Outcomes over output by Josua Seiden

To manage your outcomes it is critical to define your customer, so you can properly define your measures of success.

Your Platform Value: Why are many platforms starved for resources?

The way you describe the value of your platform is often the difference be investment versus divestment. As a platform product manager it can be difficult to describe the value of a tool that is leveraged by an internal customer that in turn increases (insert metric here, e.g. revenue) generated by an external customer. This is why it’s so important to understand what you control and manage outcomes for your internal customer versus the outcomes that are unconnected to your customer. Defining success by claiming the value your customers are actually generating causes confusion, double-counting, and places the burden on product for an outcome they cannot control . Example: Platform team A has built a content management platform utilized by internal team B, Internal team B uses it to personalize content and sees an incremental $1M lift because of their new personalized content. It may be tempting for Platform team A to claim this revenue impact, but I would argue that making this claim leads to disconnected goals for your own team:

Instead, set your key results on internal customer outcomes and know how they ladder up to business goals without making those your own targets (unless your work can directly impact them).

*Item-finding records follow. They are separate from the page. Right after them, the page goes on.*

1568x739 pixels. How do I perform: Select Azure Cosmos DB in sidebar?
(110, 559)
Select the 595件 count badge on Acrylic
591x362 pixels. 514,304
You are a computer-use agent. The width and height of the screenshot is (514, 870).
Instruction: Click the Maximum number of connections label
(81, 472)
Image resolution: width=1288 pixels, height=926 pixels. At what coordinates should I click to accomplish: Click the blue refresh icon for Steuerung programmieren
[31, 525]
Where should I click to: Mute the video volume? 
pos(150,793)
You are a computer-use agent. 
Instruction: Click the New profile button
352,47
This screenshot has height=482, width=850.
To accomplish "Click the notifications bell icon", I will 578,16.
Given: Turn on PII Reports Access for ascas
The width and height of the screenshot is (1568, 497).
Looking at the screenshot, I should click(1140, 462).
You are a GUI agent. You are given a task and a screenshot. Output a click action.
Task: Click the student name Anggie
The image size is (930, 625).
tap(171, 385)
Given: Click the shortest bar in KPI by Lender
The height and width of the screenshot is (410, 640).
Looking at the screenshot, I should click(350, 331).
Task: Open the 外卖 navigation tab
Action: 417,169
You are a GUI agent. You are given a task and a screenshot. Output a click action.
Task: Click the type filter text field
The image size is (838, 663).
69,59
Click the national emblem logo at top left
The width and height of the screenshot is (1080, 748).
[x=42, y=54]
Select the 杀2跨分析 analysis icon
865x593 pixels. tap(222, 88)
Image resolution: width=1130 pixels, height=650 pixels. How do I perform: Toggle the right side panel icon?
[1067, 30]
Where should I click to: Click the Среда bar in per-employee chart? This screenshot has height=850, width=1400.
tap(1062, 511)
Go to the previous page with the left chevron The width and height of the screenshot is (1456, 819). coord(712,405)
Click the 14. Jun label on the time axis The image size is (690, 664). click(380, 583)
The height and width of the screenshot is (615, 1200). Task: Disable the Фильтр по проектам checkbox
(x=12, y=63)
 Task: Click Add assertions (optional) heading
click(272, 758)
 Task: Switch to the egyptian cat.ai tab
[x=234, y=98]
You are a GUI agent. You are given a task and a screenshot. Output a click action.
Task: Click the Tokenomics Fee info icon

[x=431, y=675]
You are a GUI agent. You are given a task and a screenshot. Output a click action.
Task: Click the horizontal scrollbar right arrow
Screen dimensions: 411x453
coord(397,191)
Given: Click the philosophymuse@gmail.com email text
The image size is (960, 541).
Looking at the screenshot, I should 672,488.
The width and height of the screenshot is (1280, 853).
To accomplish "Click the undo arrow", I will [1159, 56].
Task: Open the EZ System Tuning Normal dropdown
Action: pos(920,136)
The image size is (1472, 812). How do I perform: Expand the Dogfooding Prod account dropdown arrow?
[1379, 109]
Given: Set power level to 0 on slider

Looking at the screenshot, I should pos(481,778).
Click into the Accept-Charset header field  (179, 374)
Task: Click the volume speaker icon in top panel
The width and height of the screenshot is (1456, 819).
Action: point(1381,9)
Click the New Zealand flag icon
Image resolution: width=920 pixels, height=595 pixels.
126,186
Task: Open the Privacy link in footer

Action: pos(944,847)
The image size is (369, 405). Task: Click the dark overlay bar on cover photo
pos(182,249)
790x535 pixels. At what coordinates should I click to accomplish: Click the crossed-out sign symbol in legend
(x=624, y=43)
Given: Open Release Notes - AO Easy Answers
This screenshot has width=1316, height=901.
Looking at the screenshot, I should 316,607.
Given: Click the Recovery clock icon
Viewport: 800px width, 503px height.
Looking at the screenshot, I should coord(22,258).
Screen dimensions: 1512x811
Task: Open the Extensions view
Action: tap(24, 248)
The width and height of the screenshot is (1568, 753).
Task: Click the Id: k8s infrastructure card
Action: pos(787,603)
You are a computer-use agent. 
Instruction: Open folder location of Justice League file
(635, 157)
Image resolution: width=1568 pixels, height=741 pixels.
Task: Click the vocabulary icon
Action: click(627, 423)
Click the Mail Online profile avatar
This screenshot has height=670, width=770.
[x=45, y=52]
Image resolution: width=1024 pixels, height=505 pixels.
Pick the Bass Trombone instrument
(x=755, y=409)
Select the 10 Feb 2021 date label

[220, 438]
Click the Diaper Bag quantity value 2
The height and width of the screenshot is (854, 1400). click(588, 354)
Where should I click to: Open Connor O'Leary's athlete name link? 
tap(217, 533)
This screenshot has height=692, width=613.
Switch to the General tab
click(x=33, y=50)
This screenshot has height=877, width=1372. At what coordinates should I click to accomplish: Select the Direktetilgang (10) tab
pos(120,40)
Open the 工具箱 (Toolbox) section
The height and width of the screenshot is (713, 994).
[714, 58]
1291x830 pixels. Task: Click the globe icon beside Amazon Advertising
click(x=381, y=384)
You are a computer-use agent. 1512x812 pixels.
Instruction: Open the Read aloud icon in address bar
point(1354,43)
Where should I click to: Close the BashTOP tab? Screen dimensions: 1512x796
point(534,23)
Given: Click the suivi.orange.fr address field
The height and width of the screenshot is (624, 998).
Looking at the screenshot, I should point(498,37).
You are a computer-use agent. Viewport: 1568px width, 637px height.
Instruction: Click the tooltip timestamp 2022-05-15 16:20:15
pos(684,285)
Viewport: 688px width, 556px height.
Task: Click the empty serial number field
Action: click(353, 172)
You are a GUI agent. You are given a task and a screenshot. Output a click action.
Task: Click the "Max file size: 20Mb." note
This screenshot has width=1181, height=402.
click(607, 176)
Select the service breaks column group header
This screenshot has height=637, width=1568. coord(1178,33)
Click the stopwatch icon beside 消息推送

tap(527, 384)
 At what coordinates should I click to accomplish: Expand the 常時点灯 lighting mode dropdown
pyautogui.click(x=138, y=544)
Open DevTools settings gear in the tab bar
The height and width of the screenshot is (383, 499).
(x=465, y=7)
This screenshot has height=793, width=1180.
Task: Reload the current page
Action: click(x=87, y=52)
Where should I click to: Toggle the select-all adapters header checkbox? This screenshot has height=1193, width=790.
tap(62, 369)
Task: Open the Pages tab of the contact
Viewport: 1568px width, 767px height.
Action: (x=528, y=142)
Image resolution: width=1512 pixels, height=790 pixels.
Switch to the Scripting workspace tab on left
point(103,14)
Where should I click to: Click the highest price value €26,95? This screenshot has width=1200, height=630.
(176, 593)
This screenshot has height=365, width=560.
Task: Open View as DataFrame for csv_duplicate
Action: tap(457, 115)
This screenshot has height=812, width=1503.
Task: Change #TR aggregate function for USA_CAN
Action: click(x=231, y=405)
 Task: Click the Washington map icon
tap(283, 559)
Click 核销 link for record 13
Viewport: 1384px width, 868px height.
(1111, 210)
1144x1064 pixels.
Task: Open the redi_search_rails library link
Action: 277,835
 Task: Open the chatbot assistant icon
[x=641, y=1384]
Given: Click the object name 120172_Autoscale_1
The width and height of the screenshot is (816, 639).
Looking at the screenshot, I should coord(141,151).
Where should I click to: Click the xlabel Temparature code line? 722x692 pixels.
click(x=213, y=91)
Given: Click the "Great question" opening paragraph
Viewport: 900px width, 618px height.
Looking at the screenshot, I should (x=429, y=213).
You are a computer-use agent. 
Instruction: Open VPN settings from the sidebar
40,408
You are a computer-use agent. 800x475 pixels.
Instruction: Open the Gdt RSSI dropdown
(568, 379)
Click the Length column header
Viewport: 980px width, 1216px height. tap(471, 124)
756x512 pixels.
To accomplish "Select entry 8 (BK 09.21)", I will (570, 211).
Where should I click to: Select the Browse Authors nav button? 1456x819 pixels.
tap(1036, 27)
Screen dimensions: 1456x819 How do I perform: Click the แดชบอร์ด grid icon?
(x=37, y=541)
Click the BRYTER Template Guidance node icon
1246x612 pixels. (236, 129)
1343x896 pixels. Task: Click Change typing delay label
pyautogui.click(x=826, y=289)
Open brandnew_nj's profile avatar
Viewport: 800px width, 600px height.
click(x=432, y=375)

Change Management and Product Marketing: Who are your champions?

Changing the behavior of internal customers (especially those who are in completely separate orgs) can be challenging. However, with regular communication, collaboration, training/documentation, and praise you can build a foothold of champions within your organization. These champions will be critical to adoption within other teams. In order to turn a proof of concept or piloting customer into a champion, you’ll need to include them in roadmap prioritization and demos. The more connected and heard they feel, the louder their voice will be in support of the platform. The top complaints I have typically heard from internal users are related to prioritization and intake:

  1. We don’t know who to go to when something breaks
  2. We don’t know how to prioritize feature work we need
  3. We don’t know who is building the feature work
  4. We feel disappointed when features go live that don’t meet our expectations

To that end, teams considering adoption of a platform tool should always be given a process for intake and complete transparency into who is working on their ask, if it falls above or below the line, and the reasoning for the decision.

Platform product management is certainly nuanced and mastery of this craft, like all things product management, requires flexibility and responsiveness in process and ways of working.